Problem : 

Upgrading from Ca Siteminder 12.5 CR2 to 12.52 SP1 CR2.

When accessing an application through federation, we receive an HTTP 500 Error

on the browser and from FWSTrace.log , we see messages like below :

…[SSO.java][processRequest][Unable to get Assertion Consumer URL.

Verifying for Default Assertion Consumer URL in config]
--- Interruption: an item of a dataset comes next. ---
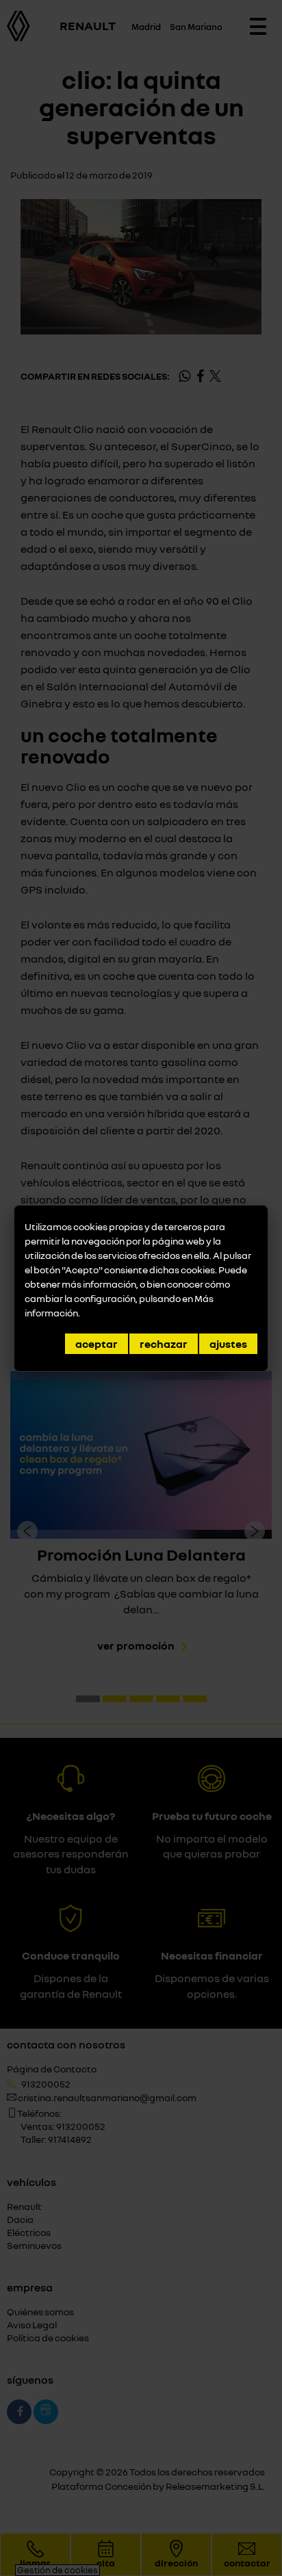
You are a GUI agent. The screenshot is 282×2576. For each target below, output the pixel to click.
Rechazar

…Received the following response from SAML2 assertion generator: SAML2Response=NO.

[Transaction with ID: c3cb7c59-2791f6e0-28cf755e-32c4ca99-e4b59f9c-6a failed.

Reason: FAILED_INVALID_RESPONSE_RETURNED]

After that the federation and any web based certificate authority did not work after re-imported the CRL.

Environment:  

Federation Environment. Upgrade from 12.5 Cr2 to 

Policy Server 12.52 SP1 CR02

Policy Store 12.52 SP1 CR02

WAM UI 12.52 SP1 CR002

Linux Redhat 6

Cause: 

After finished the upgrade on the Policy server they reimported the CRL.

Tried to import the CRL file through XPSExplorer,

it imported but didn't appear in the interface and neither validated the certificates.

About CRL, it’s not possible to export it, only to delete and re-import.

Resolution :

1.   1) Remove the CRL before upgrading Policy Server

2.    2) Upgrade Policy Server, Policy Store and WAM UI (in this order)

3.   3) Re-import the CRL only after finished the steps above.

Additional Information:

Troubleshooting if problem persists after applied the suggestions above :

1) Check if you are able to manage certs through UI

2) Also, check CDS and certs through XPSExplorer

3) Make sure to use the Federation trace template (Federation_ODBC_LDAP_Detailed_trace.template)

4) Make sure that private key + Cert pair both are added into the CDS

5) Take a XPSExport -xb , and send to support case so we can examine the CDS

6) Please double check the signing alias config in the partnership and take an screenshot of it.